What made this work well in practice was the on-policy RL loop: at every step, I was looking at what the current model actually produces and nudging it in the direction I preferred. The model’s outputs improved visibly between rounds, which made the process feel manageable even over hundreds of decisions. This kind of iterative shaping of a model’s output distribution is one of the things RL is uniquely good at. In total, this required labeling just 3,200 pairs of images and imparted a visual style on the model that matched my preferences. It’s exciting to think about how this could be extended to shape a model’s aesthetic at scale, or even personalized to individual users.

Takeaways

Our main takeaway from this project is that the structure of the generative process matters for how you do RL on it. We found that working with this structure rather than against it led to a simpler algorithm that performs better.

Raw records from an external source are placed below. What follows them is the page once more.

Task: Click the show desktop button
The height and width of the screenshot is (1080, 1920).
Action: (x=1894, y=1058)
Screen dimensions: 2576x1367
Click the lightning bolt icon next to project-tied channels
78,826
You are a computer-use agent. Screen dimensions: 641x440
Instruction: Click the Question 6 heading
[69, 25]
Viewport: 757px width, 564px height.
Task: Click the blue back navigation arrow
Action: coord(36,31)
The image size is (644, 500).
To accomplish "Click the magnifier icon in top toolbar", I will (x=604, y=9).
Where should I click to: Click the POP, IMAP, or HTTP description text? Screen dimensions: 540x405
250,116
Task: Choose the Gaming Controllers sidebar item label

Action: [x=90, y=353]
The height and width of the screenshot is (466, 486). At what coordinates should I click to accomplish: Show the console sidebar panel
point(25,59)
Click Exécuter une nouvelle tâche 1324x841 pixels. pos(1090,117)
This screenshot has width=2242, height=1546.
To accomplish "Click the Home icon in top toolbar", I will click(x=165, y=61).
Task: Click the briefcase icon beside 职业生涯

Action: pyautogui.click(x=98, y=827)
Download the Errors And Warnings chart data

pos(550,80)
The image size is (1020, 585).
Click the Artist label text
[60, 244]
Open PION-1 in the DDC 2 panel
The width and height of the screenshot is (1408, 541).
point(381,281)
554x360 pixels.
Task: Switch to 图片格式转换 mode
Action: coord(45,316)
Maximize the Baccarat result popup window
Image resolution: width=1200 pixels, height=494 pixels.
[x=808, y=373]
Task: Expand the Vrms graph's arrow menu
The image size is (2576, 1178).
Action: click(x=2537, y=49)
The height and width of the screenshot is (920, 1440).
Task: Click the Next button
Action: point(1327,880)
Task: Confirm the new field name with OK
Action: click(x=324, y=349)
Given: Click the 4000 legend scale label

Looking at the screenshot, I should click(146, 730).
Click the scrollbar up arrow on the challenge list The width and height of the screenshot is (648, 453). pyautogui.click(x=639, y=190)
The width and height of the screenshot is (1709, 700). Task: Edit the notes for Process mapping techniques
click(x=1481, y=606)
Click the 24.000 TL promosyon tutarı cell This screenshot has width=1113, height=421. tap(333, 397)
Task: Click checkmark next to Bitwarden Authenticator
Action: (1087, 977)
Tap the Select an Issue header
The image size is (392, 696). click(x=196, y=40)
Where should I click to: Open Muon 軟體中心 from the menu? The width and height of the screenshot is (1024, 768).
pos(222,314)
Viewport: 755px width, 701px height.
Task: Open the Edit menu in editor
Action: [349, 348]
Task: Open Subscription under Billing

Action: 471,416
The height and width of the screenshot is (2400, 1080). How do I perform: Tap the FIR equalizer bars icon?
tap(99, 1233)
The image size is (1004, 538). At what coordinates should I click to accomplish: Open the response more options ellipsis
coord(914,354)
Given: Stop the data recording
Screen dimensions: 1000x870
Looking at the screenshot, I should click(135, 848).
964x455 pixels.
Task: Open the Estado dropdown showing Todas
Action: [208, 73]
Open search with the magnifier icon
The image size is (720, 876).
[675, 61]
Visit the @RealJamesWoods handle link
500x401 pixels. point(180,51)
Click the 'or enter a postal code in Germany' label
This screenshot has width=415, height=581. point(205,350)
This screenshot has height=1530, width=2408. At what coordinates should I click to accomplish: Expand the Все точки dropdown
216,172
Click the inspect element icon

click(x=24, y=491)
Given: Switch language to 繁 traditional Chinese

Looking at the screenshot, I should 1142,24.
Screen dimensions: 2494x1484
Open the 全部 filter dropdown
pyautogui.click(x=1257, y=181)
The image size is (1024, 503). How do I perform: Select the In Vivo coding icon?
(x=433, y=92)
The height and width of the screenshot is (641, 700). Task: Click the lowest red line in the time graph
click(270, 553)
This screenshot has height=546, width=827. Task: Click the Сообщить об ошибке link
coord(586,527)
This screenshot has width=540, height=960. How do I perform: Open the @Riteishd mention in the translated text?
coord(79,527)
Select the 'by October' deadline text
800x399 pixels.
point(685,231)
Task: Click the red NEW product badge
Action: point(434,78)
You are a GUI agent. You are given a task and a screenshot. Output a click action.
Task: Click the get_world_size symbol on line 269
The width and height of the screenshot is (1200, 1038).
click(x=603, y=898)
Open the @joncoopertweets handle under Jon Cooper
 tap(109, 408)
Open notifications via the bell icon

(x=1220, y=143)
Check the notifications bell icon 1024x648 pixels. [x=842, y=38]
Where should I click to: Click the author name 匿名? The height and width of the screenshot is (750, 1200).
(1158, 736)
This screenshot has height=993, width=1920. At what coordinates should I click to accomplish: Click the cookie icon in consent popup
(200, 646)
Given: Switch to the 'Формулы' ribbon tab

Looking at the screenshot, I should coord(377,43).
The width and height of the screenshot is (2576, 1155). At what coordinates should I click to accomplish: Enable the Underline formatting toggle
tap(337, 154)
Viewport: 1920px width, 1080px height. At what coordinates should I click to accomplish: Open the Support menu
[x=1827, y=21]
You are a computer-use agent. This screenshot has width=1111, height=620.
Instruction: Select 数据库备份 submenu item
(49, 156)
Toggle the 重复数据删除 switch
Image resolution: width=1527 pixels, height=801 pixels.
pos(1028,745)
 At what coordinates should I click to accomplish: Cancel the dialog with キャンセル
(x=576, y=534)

A specific instance of this: policy gradient methods rely on the gradient of the log-likelihood, not the likelihood itself. Likelihoods are notoriously hard to estimate in flow models, so we decided not to try. This opened up a more direct path to the reward gradient. We suspect there are more wins like this, where the properties of flows make certain things easier than the imported RL framework assumes.

There are still important open questions. Retaining diversity during RL optimization is difficult, and KL regularization isn’t a satisfying solution. Also, aspects of image quality not covered by the reward can quietly degenerate, so making rewards comprehensive enough to avoid early stopping is a challenge in its own right. We see FDFO as a clean starting point for working on these problems.